冷淡男子の上條君は全振り初カノにご執心


「長瀬とか、女友達と遊ぶ時間も必要だし、1人の時間も必要だと思うし」
「……」
「だけど、まどかちゃんがよければ、周りがどーこー言おうが、関係ないんだけどね」
「……ん」
「ガードするのは彼氏として必要だけどさ、相手の気持ちをちゃんと把握しながらだよ?」
「……ん」
「お互いに口数少ないんだから、すれ違わないように気を付けなよ」
「……分かった」

女関連に関して、いつも冷めた目で見てたのに。
まどかを好きになって、つくづく朝陽の有難みを思い知る。
持つべきものは友だな。



「手伝おうか?」
「もう終わる。

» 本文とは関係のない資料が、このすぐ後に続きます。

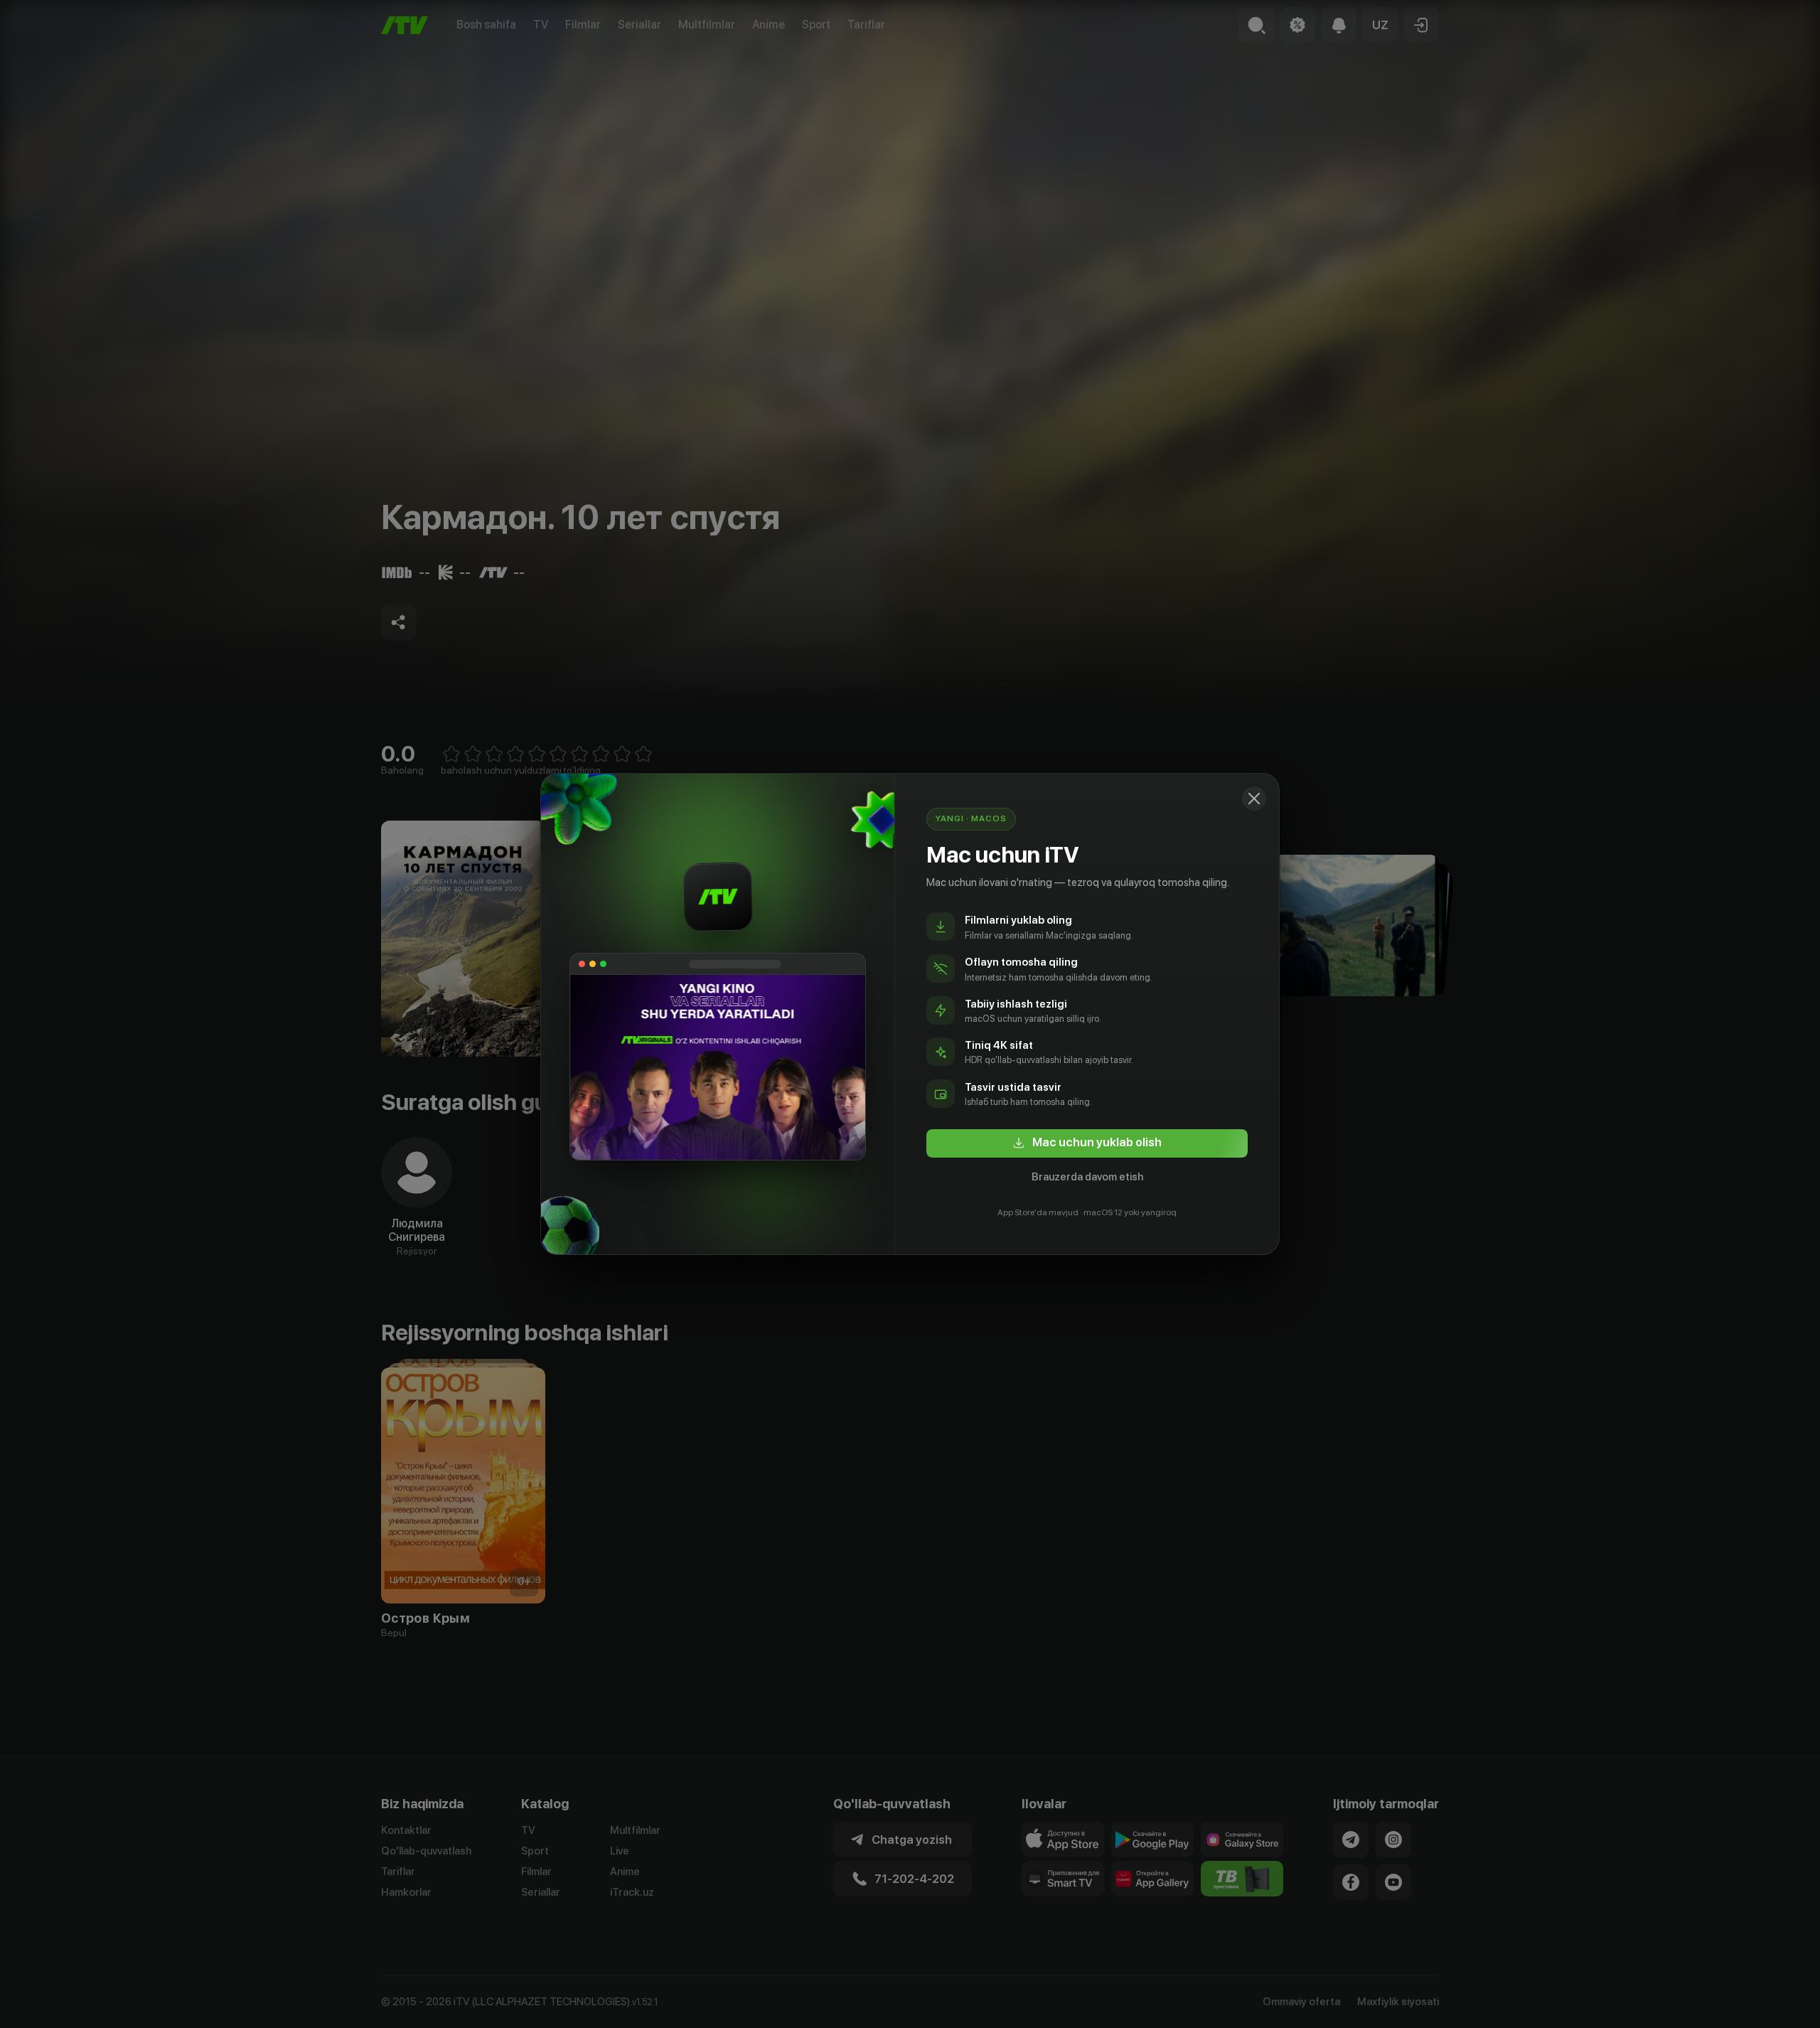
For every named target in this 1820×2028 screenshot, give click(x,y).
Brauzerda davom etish (1087, 1176)
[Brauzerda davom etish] (1254, 798)
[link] (1087, 1143)
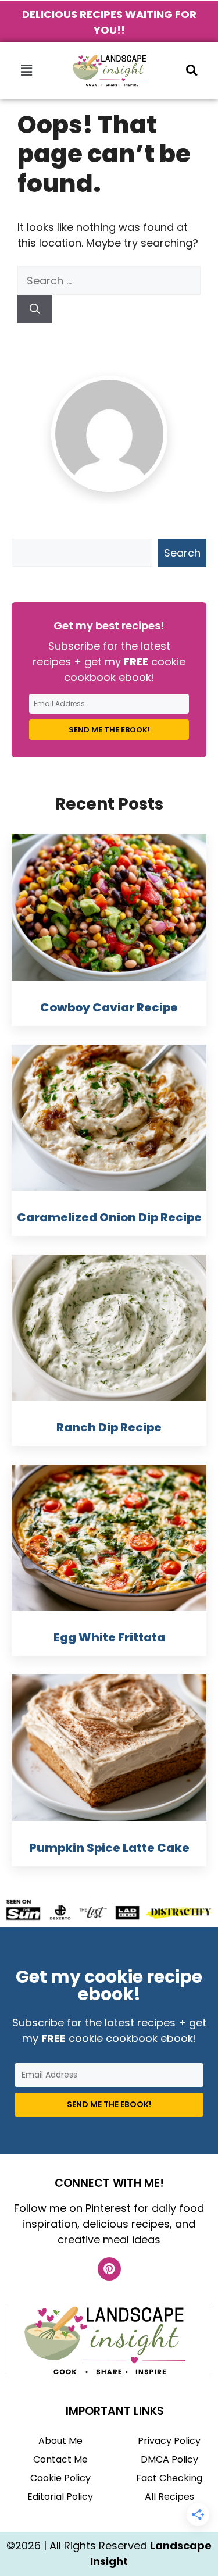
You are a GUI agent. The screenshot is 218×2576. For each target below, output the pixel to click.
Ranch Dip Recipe (109, 1427)
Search (182, 553)
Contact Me (60, 2459)
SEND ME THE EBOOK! (109, 729)
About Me (60, 2440)
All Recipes (169, 2496)
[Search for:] (109, 280)
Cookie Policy (60, 2478)
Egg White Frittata (109, 1637)
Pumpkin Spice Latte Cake (109, 1848)
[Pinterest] (109, 2269)
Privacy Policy (169, 2440)
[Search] (34, 309)
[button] (26, 70)
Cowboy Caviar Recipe (109, 1007)
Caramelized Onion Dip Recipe (109, 1217)
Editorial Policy (60, 2496)
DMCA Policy (169, 2459)
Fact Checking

もうちょっとだけ、待って」
「はい♪」

今日日直の俺は急いで日誌を記入しながら、笑みが零れた。
『はい♪』って、可愛すぎ。

「上條、あんたキモいよ」
「うっせぇ、黙れ、チビ」
「チビって、言ったなぁーッ!」
「あぁ、言っちゃわりぃのかよ」
「まどか、こんな男、彼氏失格だよ。別れな!もっといい男の子、紹介してあげるからっ!」
「えっ…」
「まぁまぁ、お2人さん、口は災いの元だから、2人ともお口チャックで、ね?」
「まどか、帰ろうっ!」
「あっ、ちょっ……」

長瀬がまどかの腕を掴んで教室を出て行ってしまった。

「廉、口悪すぎ。彼女の親友相手に、毒吐くの止めな」
「……ん、言いすぎた」
「ちゃんとまどかちゃんにも謝んないと、嫌われるよ?」
「分かってるって」

日誌を職員室に届けて、朝陽が待つ玄関へと。